▶ [Work to do]
1 - From the heat transfer tutorial, copy the passage from "The heat transfer" to "for heat transfer)." word for word.
2 - According to the heat transfer tutorial, in which file is the full source code for the tutorial available?
3 - Write the next part of the heat transfer tutorial, starting right after its last line.

▶ [Document excerpt]
※ ※ ※
Simple Heat Transfer Tutorial¶
This tutorial provides an introduction to running simulations with Serac and demonstrates the setup of a simple steady-state heat transfer problem.
The full source code for this tutorial is available in examples/simple_conduction/without_input_file.cpp
, which demonstrates C++ configuration
of a heat transfer physics module.
The heat transfer modeled in this section is based on the formulation discussed in Heat Transfer.
Setting Up Includes and Initializing¶
The most important parts of Serac are its physics modules, each of which corresponds to a particular discretization
of a partial differential equation (e.g., continuous Galerkin finite element method for heat transfer).
In this example, we are building a heat transfer simulation, so we include Serac's HeatTransfer
module and
thermal material models:
#include "serac/physics/heat_transfer.hpp"
#include "serac/physics/materials/thermal_material.hpp"
※ ※ ※
▶ [Extracted records]
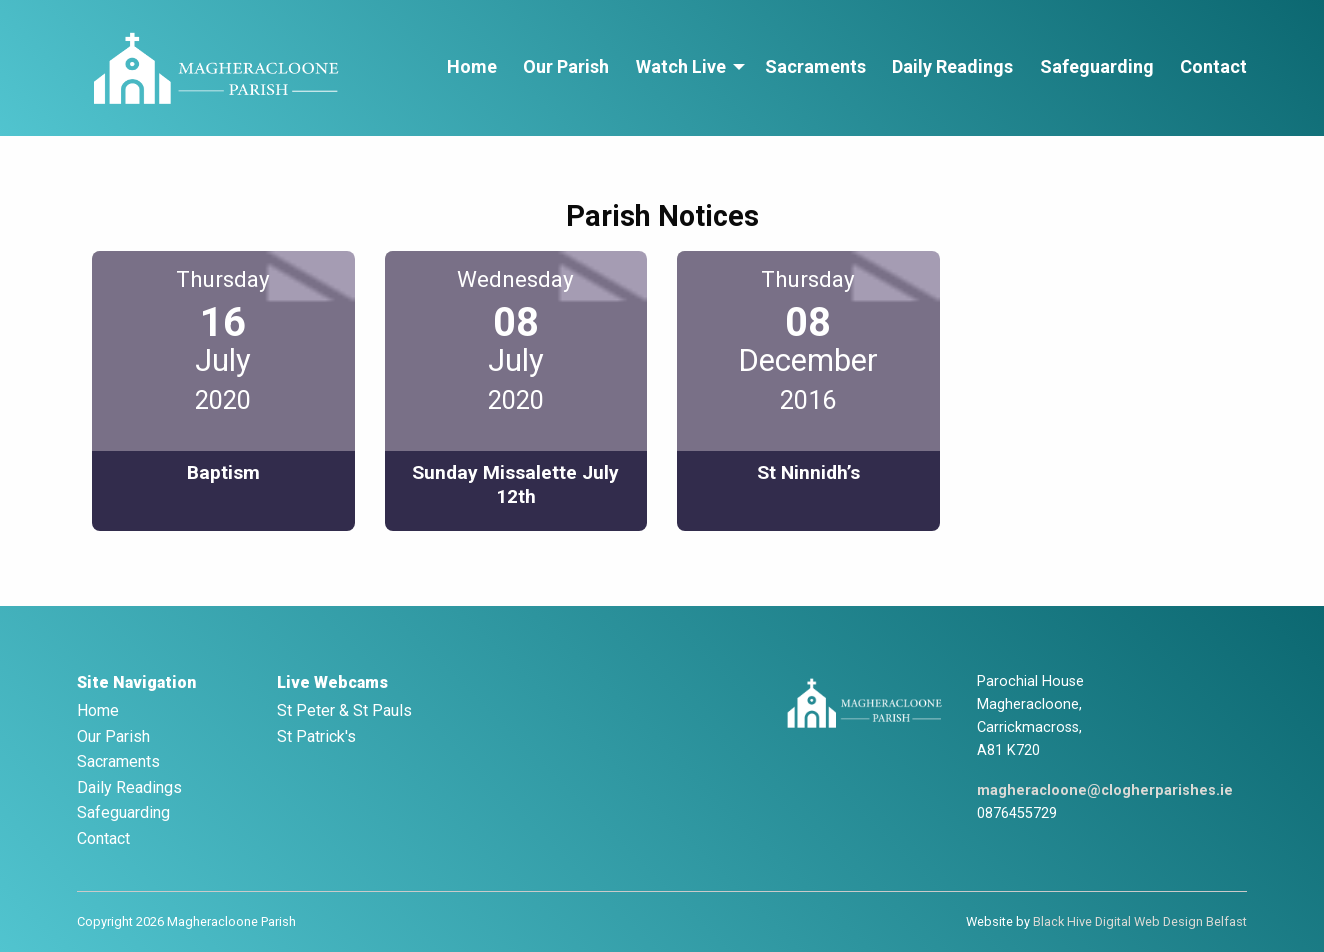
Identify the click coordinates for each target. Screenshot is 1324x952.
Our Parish (566, 66)
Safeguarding (1097, 66)
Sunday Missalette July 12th (515, 484)
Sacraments (815, 66)
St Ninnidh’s (808, 472)
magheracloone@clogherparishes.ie (1105, 790)
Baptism (223, 472)
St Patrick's (316, 736)
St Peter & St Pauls (344, 710)
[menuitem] (472, 67)
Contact (1213, 66)
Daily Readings (952, 66)
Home (472, 66)
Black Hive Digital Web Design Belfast (1140, 921)
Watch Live (681, 66)
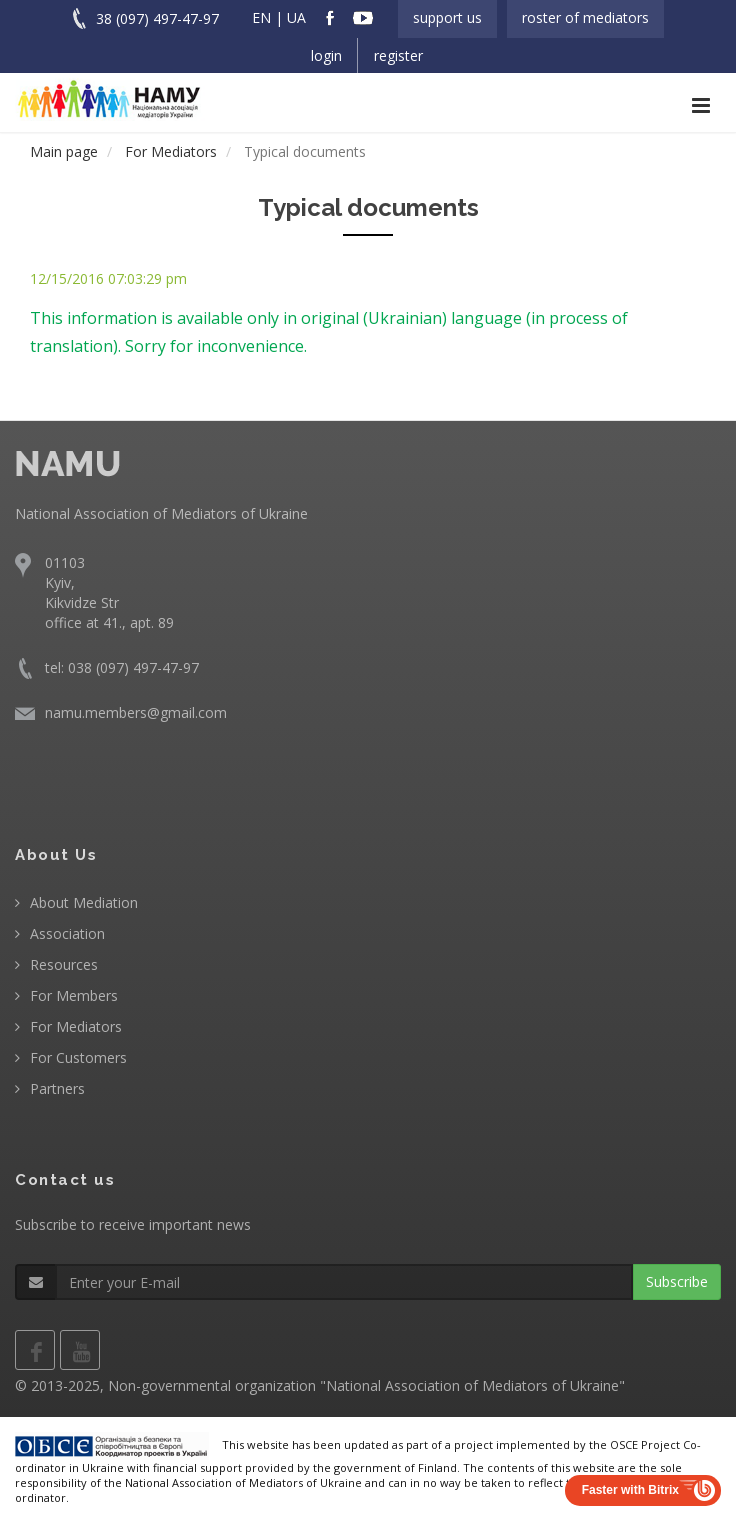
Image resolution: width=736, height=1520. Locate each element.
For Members (74, 995)
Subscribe (677, 1281)
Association (67, 933)
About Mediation (84, 902)
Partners (57, 1088)
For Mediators (76, 1026)
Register (398, 55)
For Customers (78, 1057)
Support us (447, 17)
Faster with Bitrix (630, 1490)
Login (326, 55)
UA (296, 17)
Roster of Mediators (585, 17)
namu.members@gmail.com (136, 712)
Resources (64, 964)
※ ※ ※
▶ [Task responses]
1 -
The heat transfer modeled in this section is based on the formulation discussed in Heat Transfer.
Setting Up Includes and Initializing¶
The most important parts of Serac are its physics modules, each of which corresponds to a particular discretization
of a partial differential equation (e.g., continuous Galerkin finite element method for heat transfer).

2 - examples/simple_conduction/without_input_file.cpp

3 -
The following header provides access to the StateManager class which manages the individual finite element states and the mesh:
#include "serac/physics/state/state_manager.hpp"
Serac also provides a set of setup/teardown functions that encapsulate much of the boilerplate setup required for each simulation, e.g., MPI initialization/finalization and logger setup/teardown, so we include their headers:
#include "serac/infrastructure/initialize.hpp"
#include "serac/infrastructure/terminator.hpp"
Finally, we include the header for Serac's mesh utilities, which includes support for reading meshes from a file and for generating meshes of common solids, like cuboids, rectangles, disks, and cylinders:
#include "serac/mesh/mesh_utils.hpp"
We're now ready to start our main()
function by initializing Serac, which performs the setup described above:
int main(int argc, char* argv[])
{
/*auto [num_procs, rank] = */ serac::initialize(argc, argv);
axom::sidre::DataStore datastore;
serac::StateManager::initialize(datastore, "without_input_file_example");
To simplify saving to an output file and restarting a simulation, Serac stores critical state information, like
the mesh and fields, in a single StateManager
object, which is initialized here.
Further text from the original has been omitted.